■ Your objective ■
Where the line with "Task: Pick the Webserver list entry" appears below, start writing out lines exactly, and finish with the line with "You are a computer-use", which is included; write out nothing else.

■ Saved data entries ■
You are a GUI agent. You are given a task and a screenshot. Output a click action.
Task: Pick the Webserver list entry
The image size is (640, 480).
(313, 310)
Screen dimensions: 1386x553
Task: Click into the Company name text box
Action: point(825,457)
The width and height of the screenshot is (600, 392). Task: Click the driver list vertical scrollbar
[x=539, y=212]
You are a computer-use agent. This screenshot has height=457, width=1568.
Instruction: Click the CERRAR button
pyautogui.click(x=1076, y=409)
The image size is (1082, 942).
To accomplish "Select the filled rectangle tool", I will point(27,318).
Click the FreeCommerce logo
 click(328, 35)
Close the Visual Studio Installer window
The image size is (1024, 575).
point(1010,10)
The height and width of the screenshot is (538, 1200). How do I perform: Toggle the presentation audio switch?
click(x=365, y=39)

■ Your solution ■
Task: Pick the Webserver list entry
The image size is (640, 480).
(313, 310)
Screen dimensions: 1386x553
Task: Click into the Company name text box
Action: point(825,457)
The width and height of the screenshot is (600, 392). Task: Click the driver list vertical scrollbar
[x=539, y=212]
You are a computer-use agent. This screenshot has height=457, width=1568.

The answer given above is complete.